◆ Prompt
Return the lines below verbatim, each one unchanged and in its original order.

◆ Exercise inputs

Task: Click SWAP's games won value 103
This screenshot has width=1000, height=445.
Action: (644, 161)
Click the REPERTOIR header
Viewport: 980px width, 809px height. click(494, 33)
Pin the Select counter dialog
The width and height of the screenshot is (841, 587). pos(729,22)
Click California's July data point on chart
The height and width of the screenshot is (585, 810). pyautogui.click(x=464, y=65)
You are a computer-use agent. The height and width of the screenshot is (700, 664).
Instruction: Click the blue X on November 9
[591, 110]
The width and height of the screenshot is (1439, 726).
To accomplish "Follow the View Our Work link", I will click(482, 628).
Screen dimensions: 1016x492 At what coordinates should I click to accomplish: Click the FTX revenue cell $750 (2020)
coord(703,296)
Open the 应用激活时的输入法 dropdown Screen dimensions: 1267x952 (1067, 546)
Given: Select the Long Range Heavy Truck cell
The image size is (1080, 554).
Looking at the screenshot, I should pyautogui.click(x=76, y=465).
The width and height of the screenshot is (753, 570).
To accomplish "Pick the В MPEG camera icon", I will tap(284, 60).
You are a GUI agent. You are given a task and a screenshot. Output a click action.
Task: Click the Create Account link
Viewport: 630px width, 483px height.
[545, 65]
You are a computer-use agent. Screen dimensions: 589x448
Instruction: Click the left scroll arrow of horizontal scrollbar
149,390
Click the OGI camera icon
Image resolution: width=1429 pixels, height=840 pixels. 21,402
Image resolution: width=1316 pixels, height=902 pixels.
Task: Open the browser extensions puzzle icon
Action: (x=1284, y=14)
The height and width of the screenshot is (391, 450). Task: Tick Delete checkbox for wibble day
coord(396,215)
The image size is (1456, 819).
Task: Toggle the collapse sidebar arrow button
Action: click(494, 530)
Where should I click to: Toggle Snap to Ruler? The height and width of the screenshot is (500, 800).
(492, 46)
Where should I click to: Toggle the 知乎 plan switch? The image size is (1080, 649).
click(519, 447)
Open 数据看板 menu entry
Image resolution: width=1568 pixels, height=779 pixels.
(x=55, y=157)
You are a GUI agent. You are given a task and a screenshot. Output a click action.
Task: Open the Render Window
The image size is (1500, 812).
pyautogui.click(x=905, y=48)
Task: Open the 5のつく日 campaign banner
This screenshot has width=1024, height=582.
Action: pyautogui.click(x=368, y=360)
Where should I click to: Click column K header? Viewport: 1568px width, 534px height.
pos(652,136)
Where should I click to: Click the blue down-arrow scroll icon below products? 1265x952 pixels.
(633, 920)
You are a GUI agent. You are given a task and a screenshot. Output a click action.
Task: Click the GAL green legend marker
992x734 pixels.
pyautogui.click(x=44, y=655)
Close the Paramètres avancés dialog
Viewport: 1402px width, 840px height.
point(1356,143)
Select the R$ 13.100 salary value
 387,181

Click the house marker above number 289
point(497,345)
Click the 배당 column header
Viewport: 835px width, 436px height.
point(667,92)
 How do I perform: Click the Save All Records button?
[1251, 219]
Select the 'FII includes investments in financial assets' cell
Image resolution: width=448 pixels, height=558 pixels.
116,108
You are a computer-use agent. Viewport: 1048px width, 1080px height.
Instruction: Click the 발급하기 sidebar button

◆ Result
Task: Click SWAP's games won value 103
This screenshot has width=1000, height=445.
Action: (644, 161)
Click the REPERTOIR header
Viewport: 980px width, 809px height. click(494, 33)
Pin the Select counter dialog
The width and height of the screenshot is (841, 587). pos(729,22)
Click California's July data point on chart
The height and width of the screenshot is (585, 810). pyautogui.click(x=464, y=65)
You are a computer-use agent. The height and width of the screenshot is (700, 664).
Instruction: Click the blue X on November 9
[591, 110]
The width and height of the screenshot is (1439, 726).
To accomplish "Follow the View Our Work link", I will click(482, 628).
Screen dimensions: 1016x492 At what coordinates should I click to accomplish: Click the FTX revenue cell $750 (2020)
coord(703,296)
Open the 应用激活时的输入法 dropdown Screen dimensions: 1267x952 (1067, 546)
Given: Select the Long Range Heavy Truck cell
The image size is (1080, 554).
Looking at the screenshot, I should pyautogui.click(x=76, y=465).
The width and height of the screenshot is (753, 570).
To accomplish "Pick the В MPEG camera icon", I will tap(284, 60).
You are a GUI agent. You are given a task and a screenshot. Output a click action.
Task: Click the Create Account link
Viewport: 630px width, 483px height.
[545, 65]
You are a computer-use agent. Screen dimensions: 589x448
Instruction: Click the left scroll arrow of horizontal scrollbar
149,390
Click the OGI camera icon
Image resolution: width=1429 pixels, height=840 pixels. 21,402
Image resolution: width=1316 pixels, height=902 pixels.
Task: Open the browser extensions puzzle icon
Action: (x=1284, y=14)
The height and width of the screenshot is (391, 450). Task: Tick Delete checkbox for wibble day
coord(396,215)
The image size is (1456, 819).
Task: Toggle the collapse sidebar arrow button
Action: click(494, 530)
Where should I click to: Toggle Snap to Ruler? The height and width of the screenshot is (500, 800).
(492, 46)
Where should I click to: Toggle the 知乎 plan switch? The image size is (1080, 649).
click(519, 447)
Open 数据看板 menu entry
Image resolution: width=1568 pixels, height=779 pixels.
(x=55, y=157)
You are a GUI agent. You are given a task and a screenshot. Output a click action.
Task: Open the Render Window
The image size is (1500, 812).
pyautogui.click(x=905, y=48)
Task: Open the 5のつく日 campaign banner
This screenshot has width=1024, height=582.
Action: pyautogui.click(x=368, y=360)
Where should I click to: Click column K header? Viewport: 1568px width, 534px height.
pos(652,136)
Where should I click to: Click the blue down-arrow scroll icon below products? 1265x952 pixels.
(633, 920)
You are a GUI agent. You are given a task and a screenshot. Output a click action.
Task: Click the GAL green legend marker
992x734 pixels.
pyautogui.click(x=44, y=655)
Close the Paramètres avancés dialog
Viewport: 1402px width, 840px height.
point(1356,143)
Select the R$ 13.100 salary value
 387,181

Click the house marker above number 289
point(497,345)
Click the 배당 column header
Viewport: 835px width, 436px height.
point(667,92)
 How do I perform: Click the Save All Records button?
[1251, 219]
Select the 'FII includes investments in financial assets' cell
Image resolution: width=448 pixels, height=558 pixels.
116,108
You are a computer-use agent. Viewport: 1048px width, 1080px height.
Instruction: Click the 발급하기 sidebar button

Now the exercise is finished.